MATTHIJS VERMEULEN

Componist, schrijver en denker

19480308 Donald Van der Meulen aan Matthijs Vermeulen en Thea Vermeulen-Diepenbrock

Donald Van der Meulen

aan

Matthijs en Thea Vermeulen

Louveciennes, 8 maart 1948

Louveciennes le 8 Mars 1948

Cher Thys, chère Thea,

Avant hier je vous ai envoyé ma lettre que j'avais commencée le 23 Février. Déménagement, grippe, travaux nocturnes, beaucoup de choses ont retardé ma correspondance. Ce soir enfin assis à mon bureau (... de poste) dans une pièce bien éclairée aux murs ocre clair je peux vous écrire tout à mon aise comme je le préfère. Les travaux préliminaires dans ce vieux grenier sont terminés ou presque. Les murs ont une couleur nouvelle ce qui rend le tout bien agréable quoique l'électricité soit provisoirement installée, qu'il n'y ait pas d'eau ni de gaz. Le propriétaire qui est Claxton laisse les frais aux locataires pour se donner le confort – Battedou en a déjà eu pour 25.000 fr et n'a pas fini. Et moi... j'ai à peine commencé – Tu vas me dire c'est du banditisme de la part du propriétaire. C'est à prendre ou à laisser – je suis si content de me caser dans un coin du monde où j'ai un "chez moi" (dont tu parles avec tant d'aspiration dans ta dernière lettre) que je n'ai pas fait le difficile. Oui! que j'irai atterrir en face de notre vieille école qui n'est plus d'ailleurs comme tu sais, je ne l'aurais pas cru non plus. Et j'en ai tiré une pensée qui m'est bien chère et réconfortante – C'est qu'une fois au moins, oh! certainement une fois, peut-être plus même, le pied de notre chère Fofo a foulé ce seuil que je franchis maintenant plusieurs fois par jour. Cette porte de cette vieille poste dont le volet claque depuis des années avec un bruit que je connais aussi bien que la grille de la Bicoque, cette porte elle l'a poussée et est entré chez moi. Toi aussi tu y es entré, mais toi, tu as le temps d'y entrer, bientôt même je l'espère cet été peut-être…

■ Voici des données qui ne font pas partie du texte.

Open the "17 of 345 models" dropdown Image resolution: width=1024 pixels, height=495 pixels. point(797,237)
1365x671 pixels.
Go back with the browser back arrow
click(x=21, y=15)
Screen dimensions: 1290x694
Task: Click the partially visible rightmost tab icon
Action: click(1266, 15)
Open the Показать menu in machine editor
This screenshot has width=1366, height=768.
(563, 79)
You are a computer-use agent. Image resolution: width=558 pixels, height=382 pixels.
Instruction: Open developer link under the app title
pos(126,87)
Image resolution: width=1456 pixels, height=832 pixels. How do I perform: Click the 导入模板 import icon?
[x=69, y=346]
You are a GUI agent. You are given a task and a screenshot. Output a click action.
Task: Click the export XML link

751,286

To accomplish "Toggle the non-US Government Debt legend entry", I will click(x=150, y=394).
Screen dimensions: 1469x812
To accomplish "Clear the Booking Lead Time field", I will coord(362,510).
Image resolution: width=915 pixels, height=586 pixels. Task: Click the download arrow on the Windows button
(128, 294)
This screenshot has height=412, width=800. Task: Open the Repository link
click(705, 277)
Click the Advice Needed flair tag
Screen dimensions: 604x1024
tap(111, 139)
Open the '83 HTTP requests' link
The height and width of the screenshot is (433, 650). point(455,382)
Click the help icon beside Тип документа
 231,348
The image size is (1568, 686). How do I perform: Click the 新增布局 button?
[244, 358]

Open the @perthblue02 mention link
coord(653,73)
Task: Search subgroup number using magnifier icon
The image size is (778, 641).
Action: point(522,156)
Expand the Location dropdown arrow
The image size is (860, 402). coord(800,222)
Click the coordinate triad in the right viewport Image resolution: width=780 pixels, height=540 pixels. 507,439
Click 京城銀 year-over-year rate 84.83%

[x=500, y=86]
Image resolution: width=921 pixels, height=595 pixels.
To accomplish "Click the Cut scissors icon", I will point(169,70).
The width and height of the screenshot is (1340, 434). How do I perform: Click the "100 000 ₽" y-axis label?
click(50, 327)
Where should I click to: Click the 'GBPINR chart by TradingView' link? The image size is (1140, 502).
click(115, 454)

Tu veux que je te décrive la Bicoque. Ah! je l'ai bien regardée cette vieille amie et pourrais t'en noircir des pages. Je crois te l'avoir déjà écrit, le crime a été qu'ils ont abattu notre grand sapin, cet fierté qui nous attendait de loin lorsque nous revenions du Trou d'Enfer, ces quelques plumes de vertes branches autour de ce fin mât, tué, tout cela, parti. Heureusement le sombre thuya tient bien le coup. Les tuiles ont noircies et ta gouttière qui inondait ta chambre a été refaite ainsi que ta fenêtre qui s'effritait. En bas le saule pleure toujours et sur la pelouse notre banc repose encore et nous attend. Lorsqu'on passe ses yeux dans les fentes de la grille un grand chien loup noir jaillit et aboie. Le premier soir que j'ai revu la Bicoque le chien se dressa à la fenêtre de la chambre de Josquin et me regarda curieusement de son haut. Je ne faisais pourtant aucun bruit dans la rue. Je venais de regarder la cuisine où l'on aperçoit de la couleur bleue ainsi que dans la salle de bain – les rideaux manquent toujours comme par le passé. Une autre victime fut aussi le marronnier du hangar. Il y a laissé aussi des branches. L'écriteau que j'avais orné de quelques feuilles vertes et repeint de "La Bicoque" n'est plus à sa place. Et pourtant l'attrait de cette maison reste le même pour moi animal – Il m'est arrivé une fois, un soir que je revenais chez Louise à dix pas de la grille, d'être enfoncé dans mes pensées au point de me laisser guider comme par un bon vieux cheval, et de me diriger droit sur la grille. Je regrettai seulement de me réveiller avant d'avoir ouvert la grille. Ou bien le matin en prenant le virage en face de la salle de bain j'ai envoyé encore un baiser à Fofo, et plus loin à toi près du lavoir – ou bien le soir quand il fait nuit je lève tout à coup la tête vers la Bicoque et vois une lumière dans l'office, et passant en revue notre famille je me demande: qui peut donc être là en ce moment. Dans toutes ces années de jeunesse passées dans cette bonne maison il y a une chose qu'il faut que je réapprenne: sentir la nature comme tu nous l'a appris dans notre jardin – n'ai-je plus cette vitalité ou bien ai-je perdu de cet art. Je m'aperçois au seuil de ce printemps que je n'arrive à capter que des relan[ces?] de ce bon parfum – Ça reviendra. En attendant honneur et bénédiction au père qui nous donna une si belle jeunesse! je ne le dirai jamais assez pour couvrir les voix geignardes –

Oui Clarisse reprend bien grâce aux bonnes choses que vous nous avez envoyées. Ce qui lui manquerait je crois sont des jus de fruit – et ici le Nestlé que nous lui donnons de temps en temps est si cher. Peut-être est-ce meilleur marché chez vous – Oui Thys ton colis est bien arrivé par avion du moins c'était marqué dessus mais du Bourget à Noyon ça prend le chemin de fer – En tout cas il a été rapide.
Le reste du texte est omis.